In an article published on Wednesday on its website, the project manager of International Crisis Group in North Africa, William Lawrence, explained that the tensions bubbling under the surface including labour unrest and explosive Salafi riots, which attract marginalised and angry youth, are clear signs that the social and economic causes that led to the Arab Spring are likely to inflame the situation again.
“Tunisia has yet to reach the stage of a full Arab Spring; there are no political parties or trade unions eager for another confrontation," he added.
In order to contain social and economic unrest, Director of the International Crisis Group in North Africa called on Prime Minister Hamadi Jebali and his team to deal with three main issues; "first, they should deal with the unemployment crisis, particularly unemployed university graduates who have been out on the streets since January 2011. Secondly, Tunisia needs to examine the glaring inequalities that deprive the internal regions from economic development.
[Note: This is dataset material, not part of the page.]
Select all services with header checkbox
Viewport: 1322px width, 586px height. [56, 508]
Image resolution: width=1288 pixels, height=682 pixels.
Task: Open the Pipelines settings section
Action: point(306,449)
Thirdly, the government should act decisively to crack down on corruption being carried out by supporters of the former regime."
William Lawrence went on to say that the government, led by the Islamic Al-Nahda Party," fully understands the problems, but it has failed so far to maintain the momentum of change since the elections of October 2011 which has encouraged the most economically marginalised Tunisians to choose uncorrupted revolutionary parties, but at the same time, these parties do not have the experience to form a ruling coalition."
Lawrence gave assurances that despite the dismissal of the governor of the Central Bank, Tunisian financial institutions and companies are working efficiently but warned that in order to keep the wheels turning, the government should implement long-term social and economic policies, calling on the Constituent Assembly to adopt emergency measures to break down administrative barriers that prevent university graduates for getting jobs and hinder regional development. This, he believed, would be achieved by the establishment of a committee to grant quick approval for projects that deal with fundamental problems. He added: "committees of local government and security forces should be activated to resolve local conflicts and violence, especially in the southern and western regions which are the poorest. Following regional consultations, ministers and local authorities should be enabled to implement these recommendations. "
The project manager of International Crisis Group in North Africa stressed the need to eliminate red tape and the degrading treatment which prevented Mohammed Bouazizi and more than thirty other people who burned themselves, from earning their living, adding: “unofficial sector activities should be circulated without the loss of life … These workers should contribute through taxes to the new economy, and promote governmental accountability. He added that the country should simplify the procedures to enable citizens to start up and manage small businesses and develop local venture capital.
William Lawrence urged trade unions to focus on training and retraining the workforce to assist individuals in understanding the need to resolve disputes through negotiations and to develop new skills needed for the global economy. Meanwhile, the international community can support local and regional development through technical assistance, and expand the ability of micro lending."
He concluded: "the need to move the economy forward cannot be overstated. Social unrest associated with political identity issues will continue, and could be exacerbated to an actual legitimate crisis of the government.”